This article was published in Australian Dictionary of Biography, Supplementary Volume, (MUP), 2005
Louisa Mary Lightfoot (1902-1979), dancer, choreographer and impresario, was born on 22 May 1902 at Yangerry, near Warrnambool, Victoria, fourth child and third daughter of Victorian-born parents Charles Lightfoot, schoolteacher, and his wife Mary, née Graham. Louise was always fond of dancing, but could see no way to practise it as a profession. At the Catholic Ladies' College, East Melbourne, she won exhibitions in drawing and mathematics, and in 1920 her father sent her to study architecture at the University of Melbourne. She passed her final subjects in the diploma of architecture in 1923, the only woman to have then done so.
Lightfoot was tall, slender and graceful, striking in profile, beautiful rather than pretty. While still a student, she began a four-year apprenticeship in the innovative architectural office of Walter Burley Griffin and Marion Mahony Griffin in Melbourne. Late in 1924 the Griffins moved to Castlecrag, Sydney, a new suburb intended as an ideal community in anthroposophic harmony with nature and culture. Lightfoot went too, as companion and reluctant cook for Marion, as well as draughtswoman and designer in the Sydney office where, in Walter's words, she showed 'resourcefulness and trustworthiness, as well as artistic comprehension and diligence'.
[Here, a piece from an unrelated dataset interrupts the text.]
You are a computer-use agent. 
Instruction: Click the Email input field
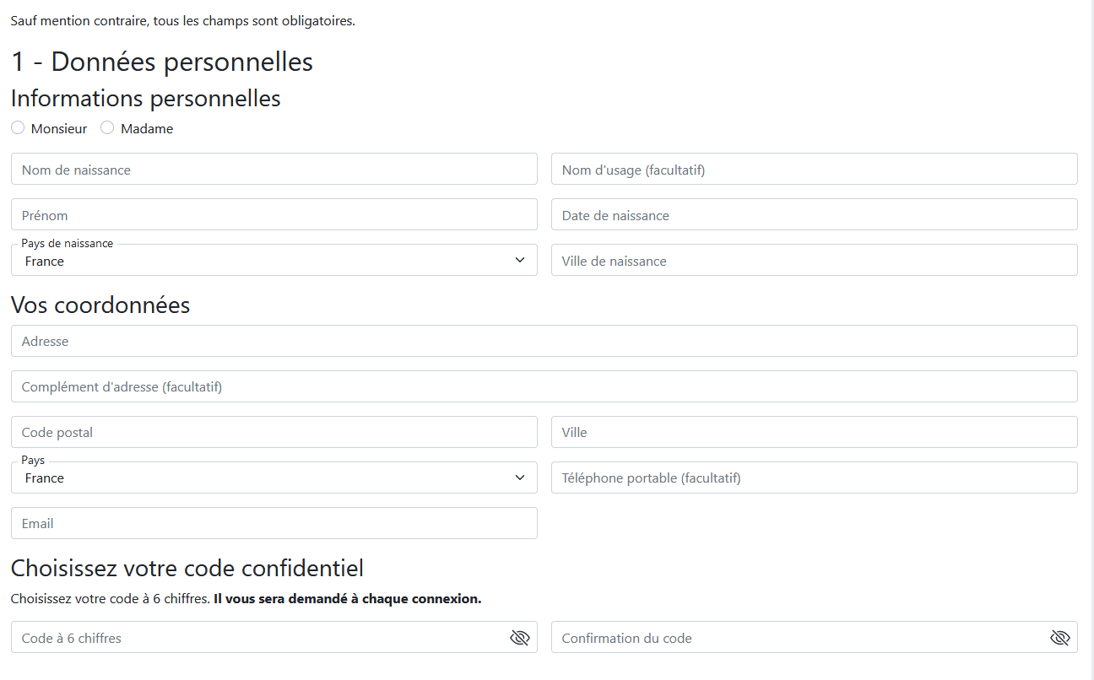[x=274, y=523]
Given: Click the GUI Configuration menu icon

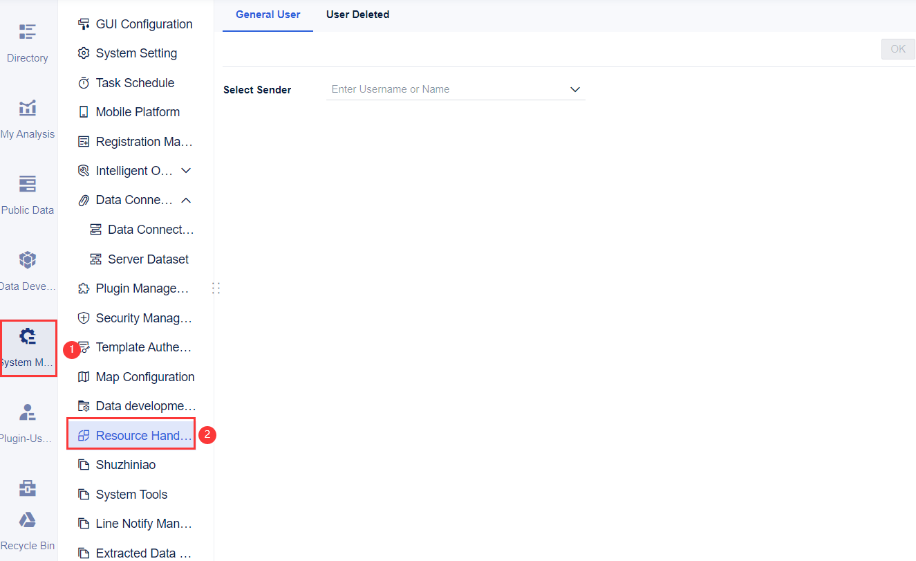Looking at the screenshot, I should [x=84, y=24].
Encouraged by Marion Griffin, Lightfoot began to study 'Eurythmic' Greek dancing, and found it 'a little dull'. On Anna Pavlova's first tour of Australia in 1926, Louise found her fusion of classical technique and romantic emotion a 'revelation'. Through the tour Lightfoot met the character dancer Misha Burlakov and persuaded him to teach her the Russian mazurka; later she wrote, her 'real happiness started' when she danced with him in peasant costume and red leather boots. She studied enough classical ballet to begin giving classes for children. In October 1928 she left the Griffins. She and Burlakov worked together preparing folk-dances for charity performances and amateur opera. After classes in the technique of Mary Wigman, Lightfoot added dances in that starkly modern style. By 1931 the 'Lightfoot-Burlakov Classic Dance School' became the 'First Australian Ballet' for a staging of Coppélia in the Savoy Theatre, choreographed by Lightfoot from a score and production notes discovered in the J. C. Williamson library.
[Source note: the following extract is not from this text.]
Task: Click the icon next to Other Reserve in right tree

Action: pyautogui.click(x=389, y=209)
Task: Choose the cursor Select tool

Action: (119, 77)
Lightfoot choreographed and produced several ballets a year in the 1930s, sometimes from her memory of productions seen in Australia, often from descriptions in books and magazines. She also composed original ballets, including a set of abstract compositions 'in the modern expressive style', performed to percussion, and The Fruits of Forgetfulness, inspired by the paintings of Gaugin, set to a locally written avant-garde score. Pupils remembered her as aloof, a strict disciplinarian and an inspired choreographer.
In 1937 she and Burlakov visited London and Paris, securing the rights to perform a number of new ballets including Diaghilev's The Blue God. Lightfoot took classes with experts in modern, Spanish and Hindu dance; she was particularly impressed by the performance of the Indian Uday Shankar troupe and told the Woman's Weekly that she intended to create a new Indian ballet on her return to Australia. A two-week stopover in India extended to five months as she travelled to Kalamandalam in Kerala, where she began her study of the complex traditions of Kathakali dance.
After returning to Sydney early in 1938 and producing her own 'authentic' version of The Blue God, Lightfoot dissolved her partnership with Burlakov and went back to India. In the next half-decade she lived in Kerala and Tamil Nadu, learning the different techniques of the sacred dance styles Kathakali and Bharata Natya, keeping herself by teaching classical ballet to children of the Raj. She became a great publicist of Indian dance (despised or ignored by Indian high culture), organized tours by dancing troupes in South India and Ceylon (Sri Lanka), worked with the filmmaker K. Subramanyam at Madras (Chennai) and published widely in the Indian press.
In 1947 Lightfoot brought the young Kathakali dancer Shivaram to Australia and trained a group of Australian dancers to work with him. Next year they introduced Kathakali dance to the British stage. In 1949 for the Australian National Theatre she presented Shivaram in a ballet of her own design, Indra Vijayam, and in 1950 he again toured successfully. Performances in Japan, the United States of America and Canada more often took the form of lecture-demonstrations in universities and galleries, with Lightfoot providing commentary. Shivaram made a series of visits to Australia, the last in 1976.
In 1951 Lightfoot had gone to the mountain state of Manipur to learn a third tradition of sacred dance. Here she discovered and popularized a form older than the Hindu traditions. She published a monograph, Dance-Rituals of Manipur (New Delhi, 1958); her recording of songs and ritual music was released in the American Ethnic Folkways series in 1960 as Ritual Music of Manipur. Lightfoot organized Australian, Japanese and North American tours for dancers and drummers from Manipur and Kerala.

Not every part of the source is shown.